- **Dataset content**
=======

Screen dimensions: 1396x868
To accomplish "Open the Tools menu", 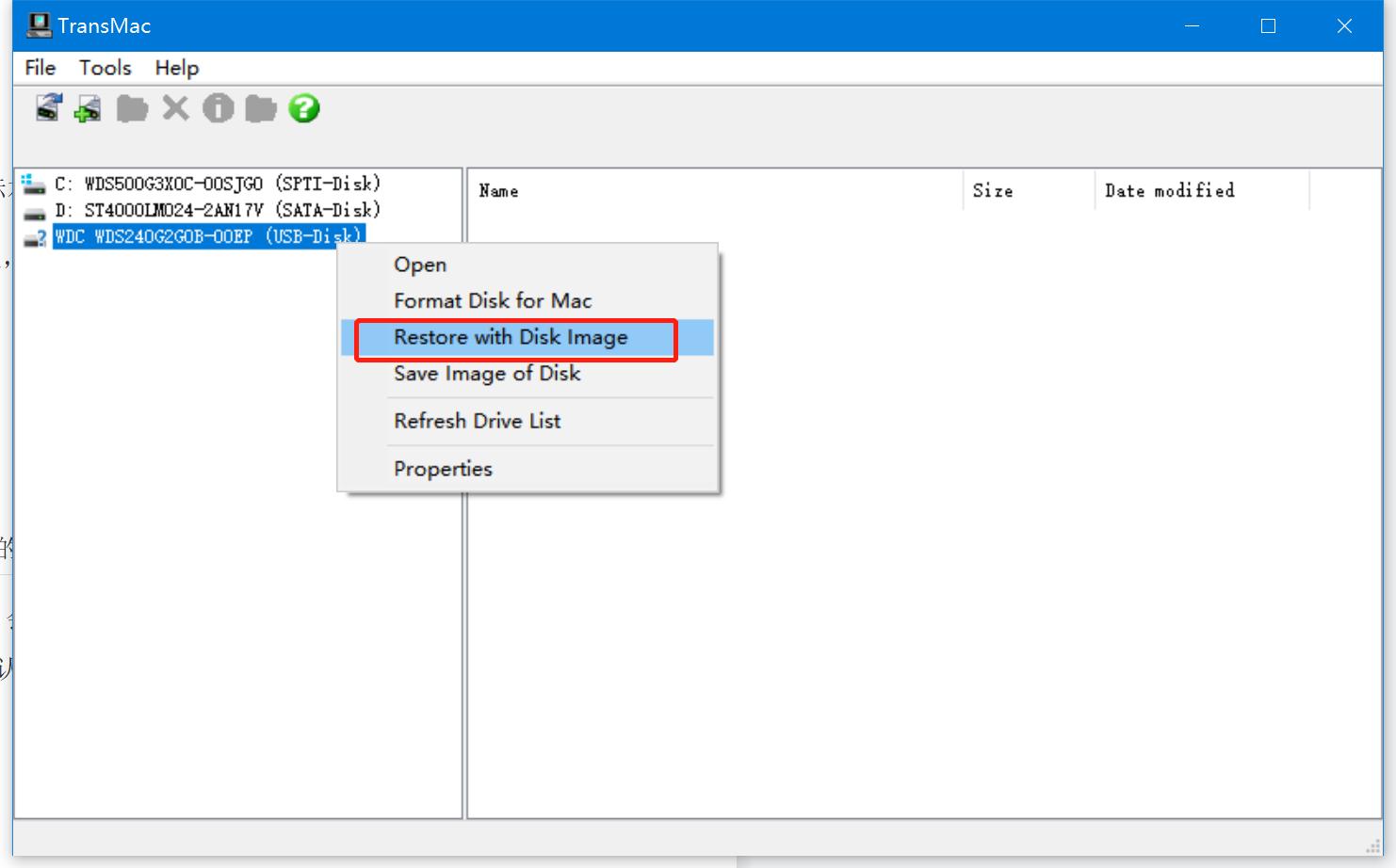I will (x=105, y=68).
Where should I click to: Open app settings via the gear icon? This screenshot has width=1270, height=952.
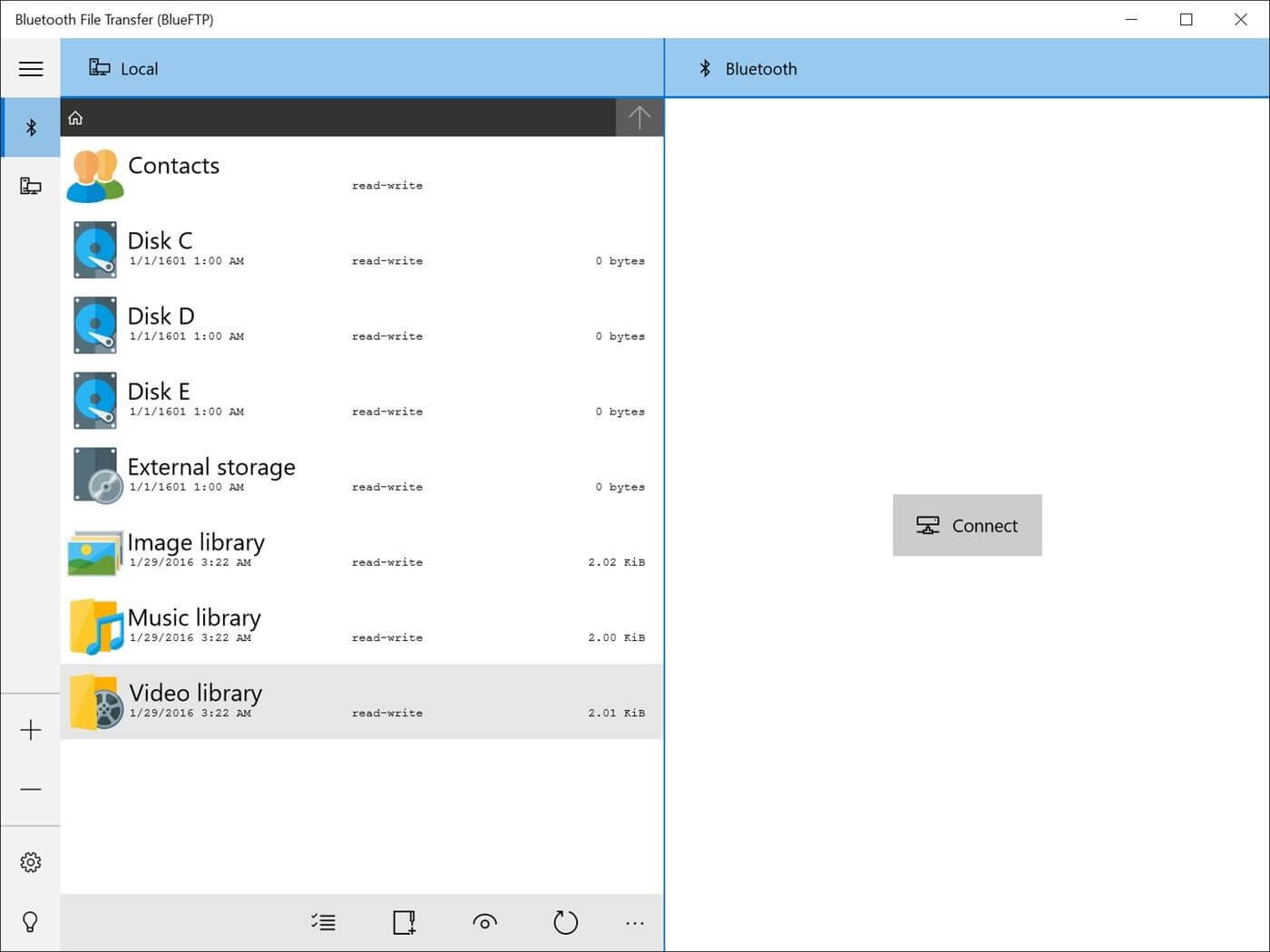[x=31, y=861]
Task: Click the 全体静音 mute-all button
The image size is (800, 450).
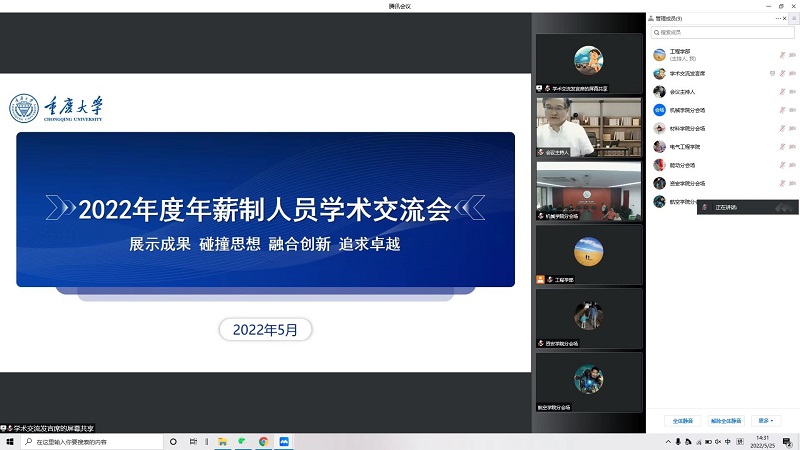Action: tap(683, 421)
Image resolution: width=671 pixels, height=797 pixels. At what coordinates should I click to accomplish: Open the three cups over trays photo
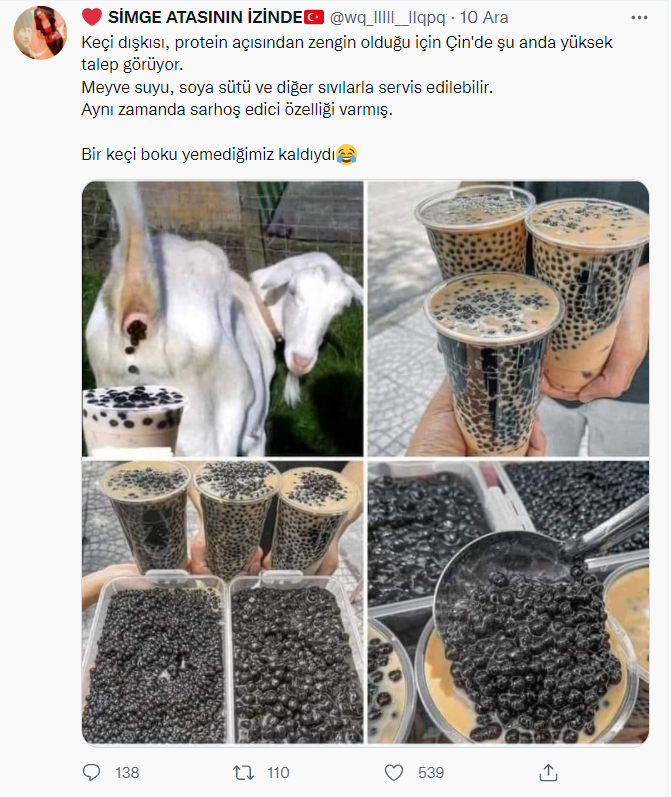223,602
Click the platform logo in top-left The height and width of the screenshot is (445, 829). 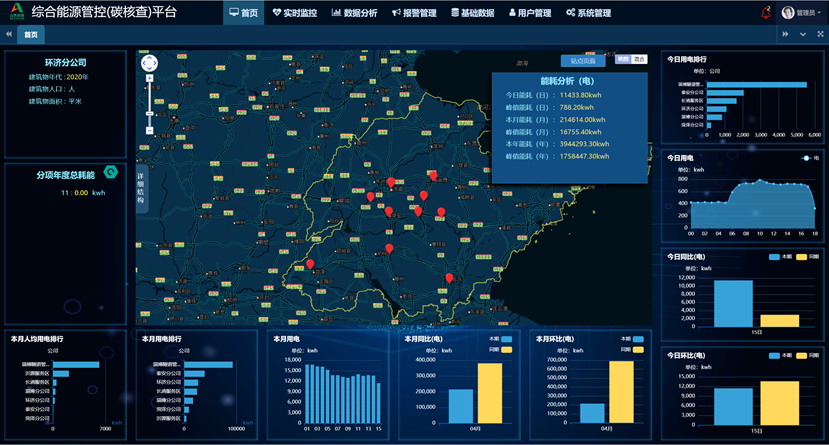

=======

- **Task statement**
Beginning with the line that contains "Task: Click the 全体静音 mute-all button" and ending with the last line of the data, transcribe each line exactly; pictures stay out.

- **Finished task**
Task: Click the 全体静音 mute-all button
The image size is (800, 450).
Action: tap(683, 421)
Image resolution: width=671 pixels, height=797 pixels. At what coordinates should I click to accomplish: Open the three cups over trays photo
223,602
Click the platform logo in top-left The height and width of the screenshot is (445, 829). 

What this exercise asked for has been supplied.